Directions for this task: Output everything from the line containing "Where should I" down to the line containing "[x=623, y=827]" as a two-column CSV with the columns instruction and coordinates, one row per item, each value in a single quoted field with line breaks replaced by spaces.
::: Material for this exercise
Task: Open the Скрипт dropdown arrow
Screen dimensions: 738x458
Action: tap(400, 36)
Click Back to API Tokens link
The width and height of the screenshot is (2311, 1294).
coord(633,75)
::::::
::: Material for this exercise
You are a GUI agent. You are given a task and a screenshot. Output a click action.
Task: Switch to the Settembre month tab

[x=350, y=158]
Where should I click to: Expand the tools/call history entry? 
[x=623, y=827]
::::::
Completed exercise:
instruction,coordinates
"Where should I click to: Expand the tools/call history entry?","[x=623, y=827]"